Call était, une nouvelle fois, rassuré. Est-ce qu'il provoquait sa petite teigne tous les matins ? Bien entendu.
Au-delà du fait qu'il exigeait de Sora qu'il masque son visage, c'était aussi la meilleure façon de passer une journée tranquille, loin du stress que lui causeraient les petites envies de plein air de son tendre amour. Le Grand Limier se sentait sur un petit nuage, tout simplement.
N'allez pas lui faire dire qu'il n'avait pas confiance en ses hommes pour surveiller ce petit démon. Ce n'était pas le cas.
Il n'avait pas confiance en Sora.
Bien sûr, la hargne de l'oméga s'était apaisée au fil du temps, ne laissant qu'une colère diffuse.
Ils avaient été patients, et aucun Grand Mâle n'avait forcé leur relation. Mais la cérémonie de l'Union, qui avait eu lieu plus de quatre mois auparavant, semblait rester de marbre dans l'esprit du jeune homme.

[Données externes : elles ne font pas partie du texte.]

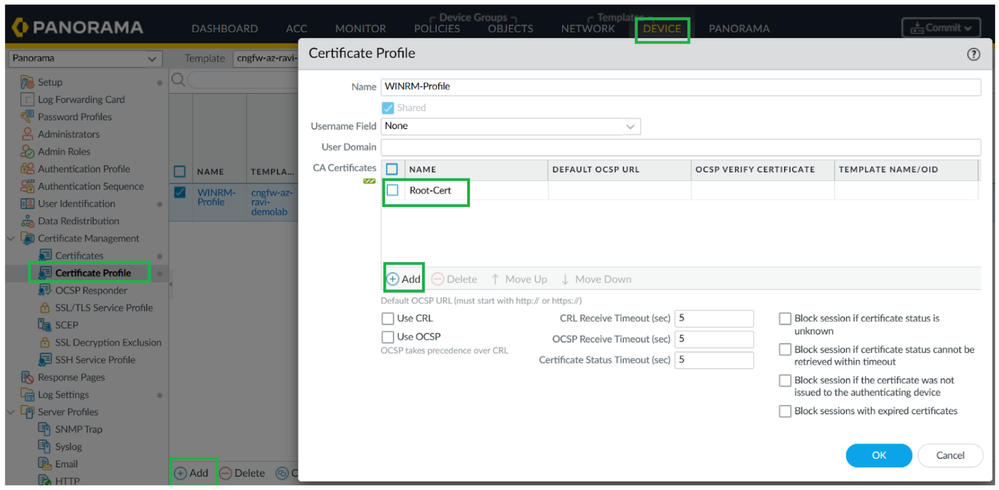Enable the Use CRL checkbox
Screen dimensions: 999x490
tap(388, 318)
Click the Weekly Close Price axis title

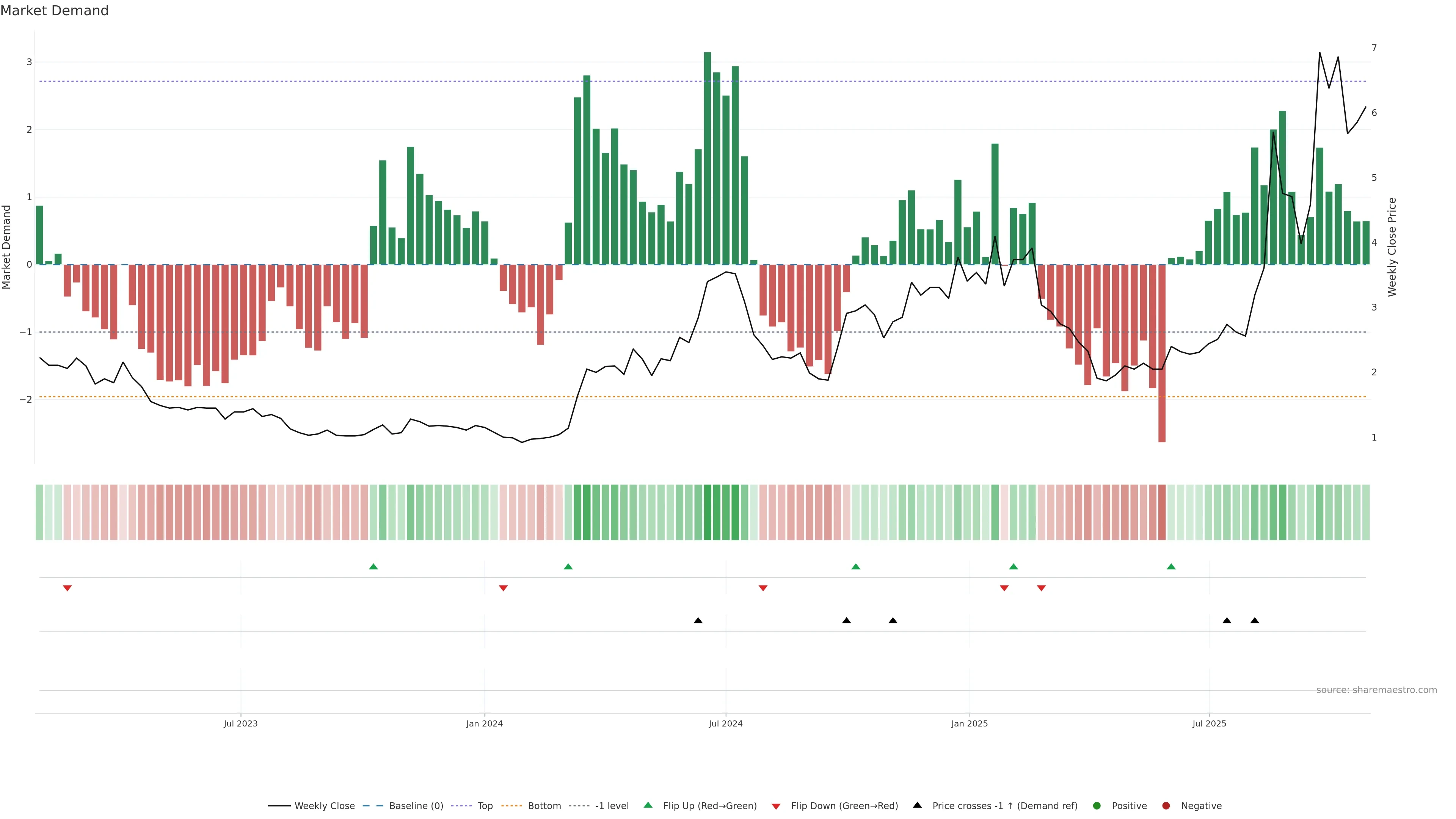click(1392, 247)
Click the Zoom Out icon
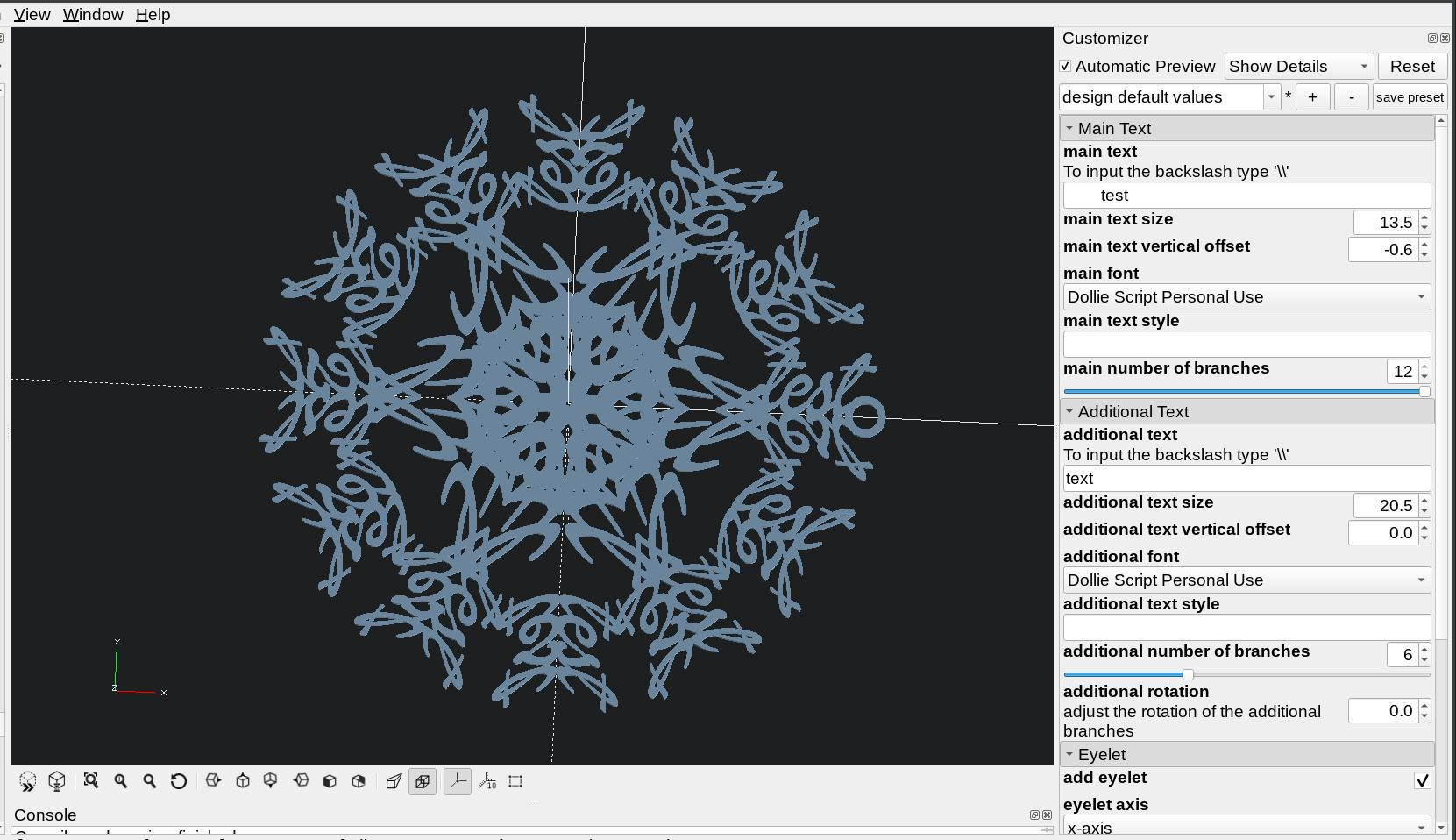 (x=150, y=781)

Cependant, pour le plus grand plaisir de tous, Sora avait cessé de hurler d'agonie chaque matin et de pleurer chaque soir.

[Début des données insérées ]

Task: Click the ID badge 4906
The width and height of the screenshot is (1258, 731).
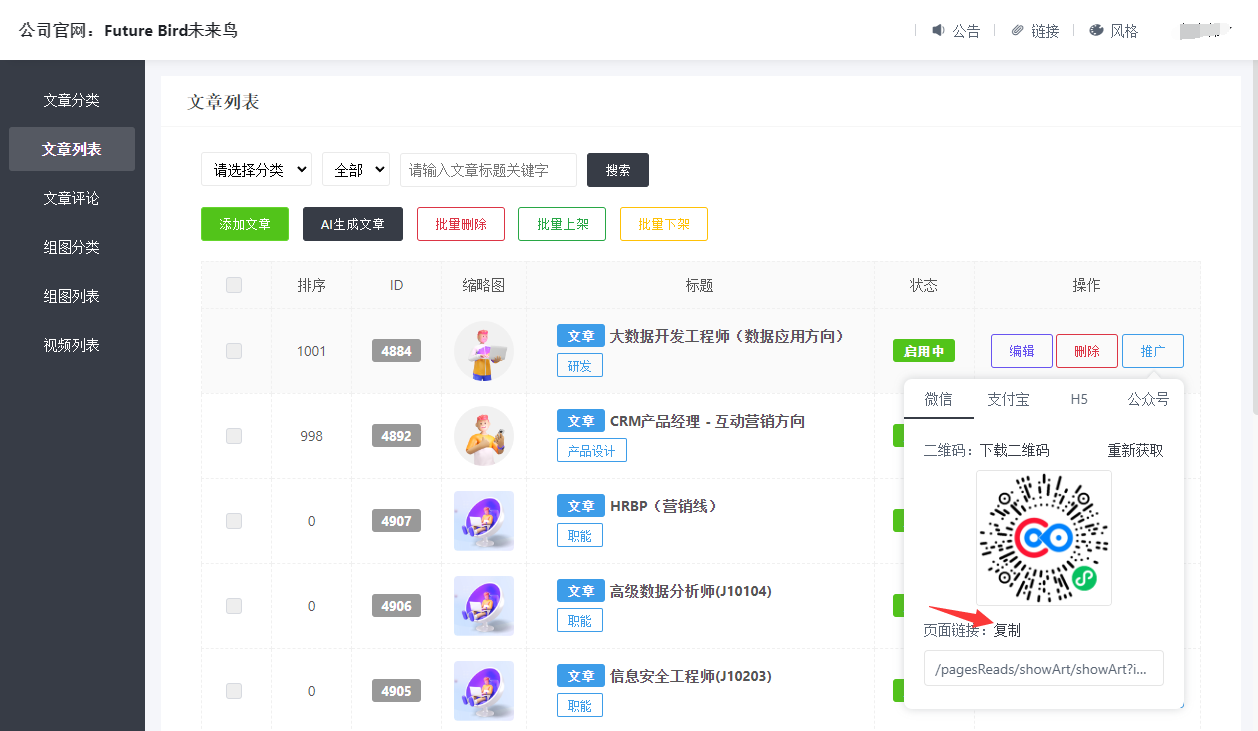Action: click(396, 606)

Il ne cherchait plus non plus à se déchirer le visage, ni à se scarifier les bras.
Et surtout... surtout, il avait fini par accepter la présence permanente des quatre Grands Lycans à ses côtés.
Pourtant, Call avait été le seul à bénéficier de quelques nuits d'amour. Le Grand Limier avait été doux, patient. Il avait aimé et respecté ce corps qu'il idolâtrait, et Sora avait éprouvé un plaisir nul autre pareil dans ses bras.

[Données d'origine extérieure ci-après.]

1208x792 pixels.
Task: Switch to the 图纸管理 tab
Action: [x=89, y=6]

Ces quelques nuits les avaient rapprochés, plus encore, car Sora l'avait aimé, Call le savait, et il n'avait pas besoin des mots doux du jeune homme pour le confirmer.
Pourtant, un matin, le petit nuage du Grand Limier s'était évaporé.
Il avait trouvé son oméga recroquevillé dans la douche, pleurant toutes les larmes de son corps, s'arrachant même ses tout petits cheveux blancs, qui semblaient ne pas vouloir pousser.
C'est la boule au ventre que le Grand Mâle avait compris que l'oméga se battait contre lui-même. Même la présence de La Lumière ne suffisait pas à calmer la folie qui avait saisi l'esprit du jeune Lycan.